DESCRIPTION OF THE TASK:
Rewrite the Russelle Guadalupe text below between "Russelle’s Perfect Square" and "8th Place Regional )", inclusive, swapping "championships" for "titles".

EXCERPTED TEXT:

Russelle’s Perfect Square

Our featured problem today is from one of the Philippines Representatives in 2011 International Math Olympiad , Russelle Guadalupe. He is currently studying at the University of the Phillipines – Diliman, taking up BS Mathematics.  He also won several championships in local math challenges.

russelle

 

Here are some of the of his achievements in his Mathematics career.

2009 MTAP Math Challenge Individual Cat B( 2nd Place Sectoral, 8th Place Regional )

2009 MTAP Math Challenge Team Orals Cat B ( 3rd Place Sectoral, 2nd Place Regional )

2010 MTAP Math Challenge Individual Cat B( 1st Place Sectoral, 7th Place Regional )

RAW RECORDS:
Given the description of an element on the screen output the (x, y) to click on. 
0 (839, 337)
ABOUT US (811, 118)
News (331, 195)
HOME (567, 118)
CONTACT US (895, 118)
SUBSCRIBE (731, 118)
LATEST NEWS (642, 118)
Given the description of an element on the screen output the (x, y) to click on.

---

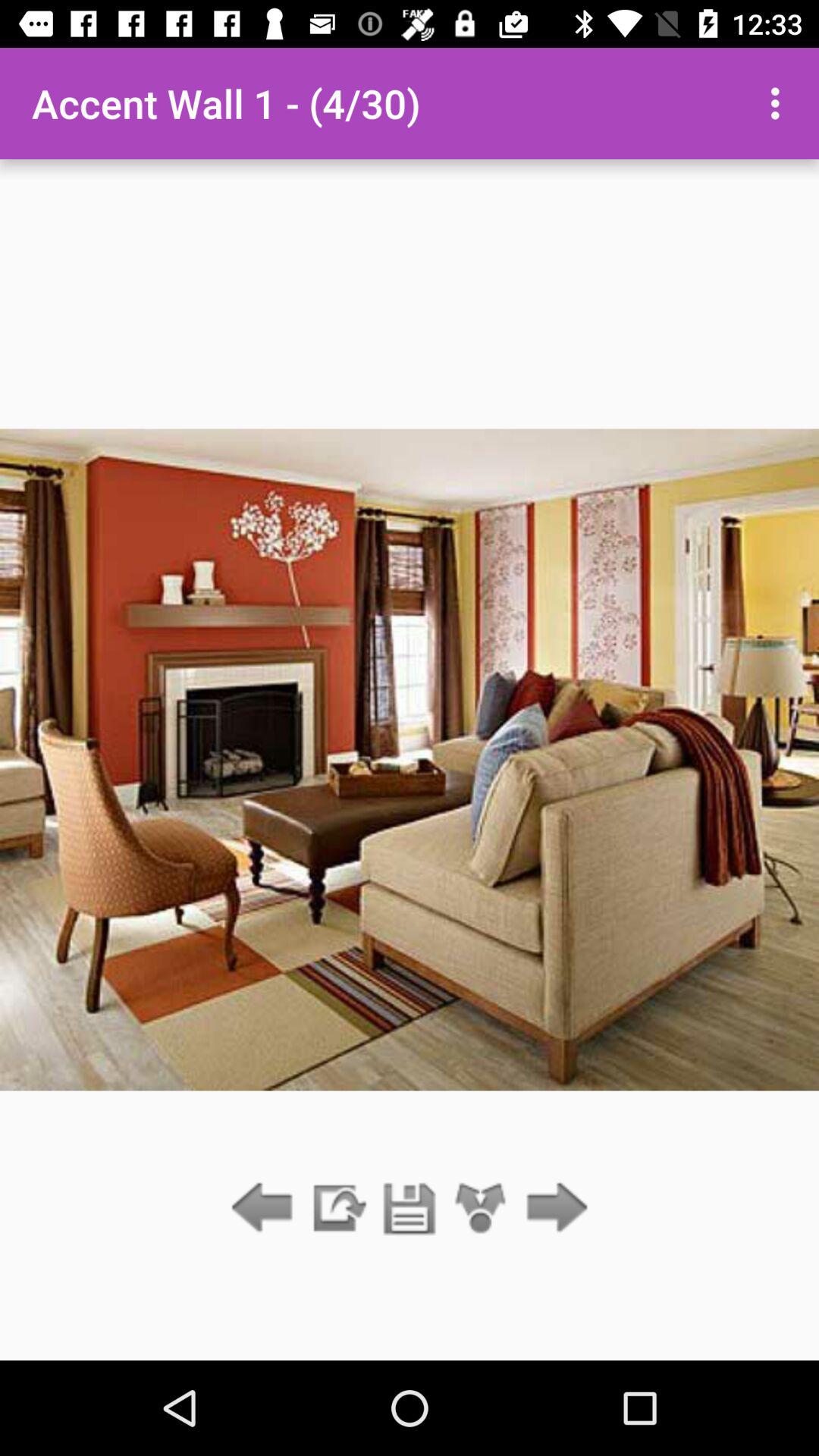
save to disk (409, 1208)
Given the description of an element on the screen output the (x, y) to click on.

PROBLEM SOLUTION:
Russelle’s Perfect Square

Our featured problem today is from one of the Philippines Representatives in 2011 International Math Olympiad , Russelle Guadalupe. He is currently studying at the University of the Phillipines – Diliman, taking up BS Mathematics.  He also won several titles in local math challenges.

russelle

 

Here are some of the of his achievements in his Mathematics career.

2009 MTAP Math Challenge Individual Cat B( 2nd Place Sectoral, 8th Place Regional )